Studies presented during the session include:
Publication #: PD55-03 Active Surveillance for Low-Risk Prostate Cancer in Men Under 60 Years of Age: In men with low-risk prostate cancer, the use of active surveillance (AS) is increasing; however, outcomes data relative to the use of AS in men under 60 years of age is limited. New data from researchers in Boston and Toronto indicate that AS may be a reasonable option in carefully selected younger men. Using AS data from Massachusetts General Hospital and Sunnybrook Health Sciences Centre, researchers analyzed clinical outcomes for 432 men on AS protocols. Of this group, 131 patients were ultimately treated (the majority due to pathological progression, PSA progression, volume progression or patient preference). Five patients developed metastasis. Metastasis-free survival was 99.7 percent at five years and 97.5 at 10 years. There were no prostate-cancer specific deaths.

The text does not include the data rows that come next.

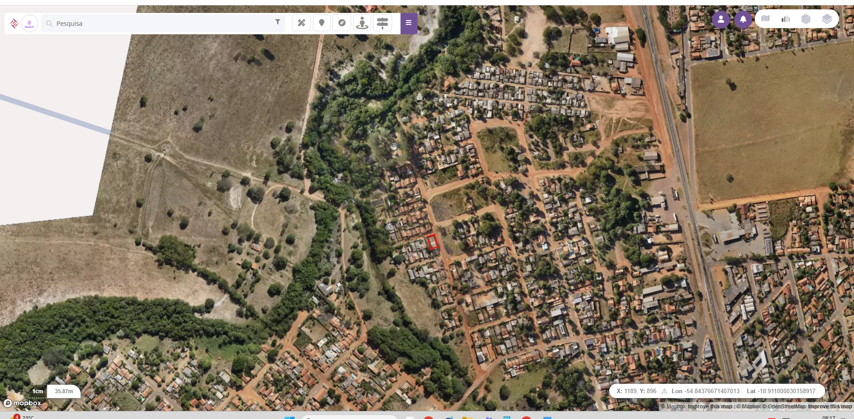The width and height of the screenshot is (854, 419).
Task: Open the stacked layers panel
Action: click(x=827, y=19)
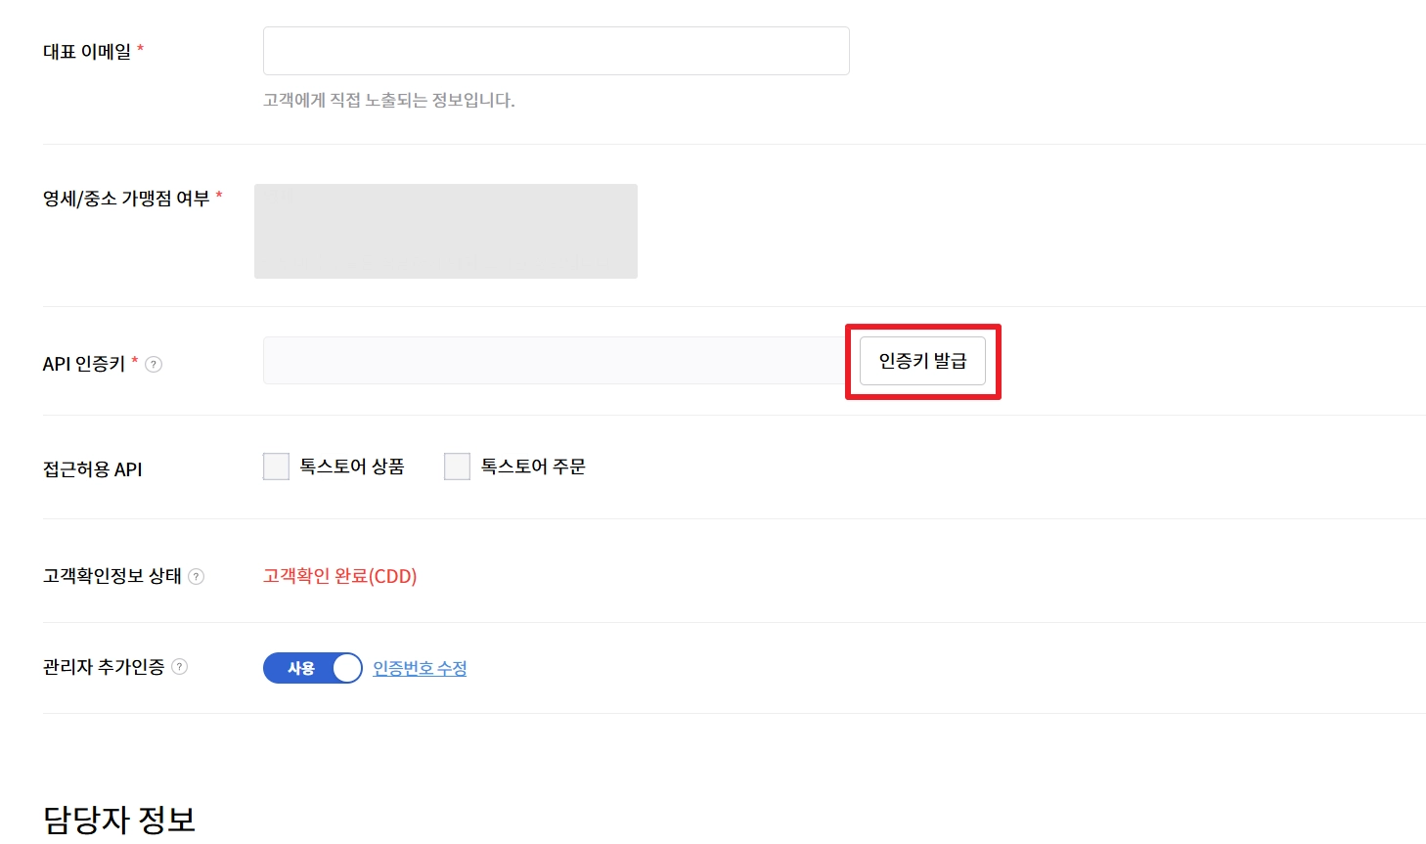Image resolution: width=1426 pixels, height=844 pixels.
Task: Click the grayed 영세/중소 가맹점 여부 box
Action: pos(446,231)
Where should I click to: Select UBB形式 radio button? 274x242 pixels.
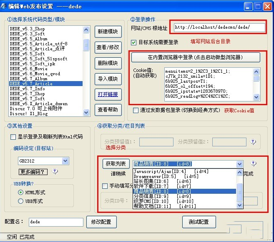pos(20,201)
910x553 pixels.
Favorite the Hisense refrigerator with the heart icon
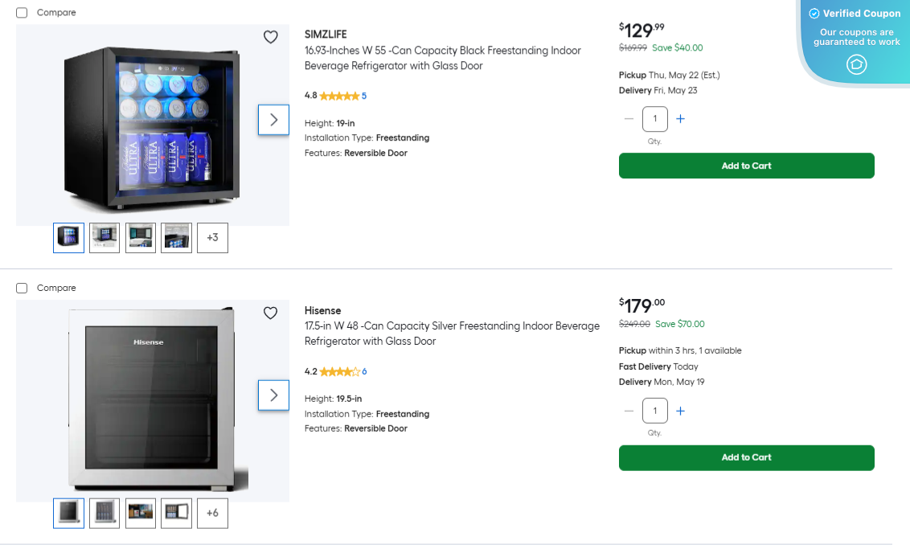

Publication #: PD09-01 Patient Satisfaction with the Use of Telemedicine in the Management of Prostate Cancer: The use of telemedicine to evaluate prostate cancer patients may be a viable option for some types of encounters, according to researchers in the Department of Urology at Sidney Kimmel Medical College in Philadelphia. Using data from patient satisfaction surveys administered following video-conferenced appointments, researchers found high levels of satisfaction from patients for both biopsy discussion encounters and follow-up appointments carried out as part of active surveillance protocols. There was no significant difference in satisfaction among the appointment types.
Publication #: PD07-07
Personal PSA Screening and Treatment Choices for Localized Prostate Cancer Among Expert Physicians: Physicians who routinely treat prostate cancer are more likely to undergo prostate-specific antigen (PSA) screening or recommend it to their immediate family, according to data from Australian and Canadian researchers. Researchers surveyed nearly 900 urologists, radiation oncologists and medical oncologists to assess screening preferences and treatment recommendations. Of the 869 respondents, 90 percent (784) endorsed past or future screening for themselves or for relatives, with 61 percent (494) having undergone screening previously. Researchers also assessed urologists and radiation oncologists relative to recommended treatments for family members diagnosed with prostate cancer, finding a significant correlation between medical specialty and treatment selection.
“Through these studies, we can see that the doctors who manage prostate cancer really do practice what they preach, and choose PSA screening for themselves. These studies also show how new technology and treatment options are providing today’s patients with a wider variety of options and increasing patient satisfaction,” said Dr. Loeb. “We have made significant progress in the way that we screen and manage prostate cancer, and these advances will help the next generation of patients and physicians.”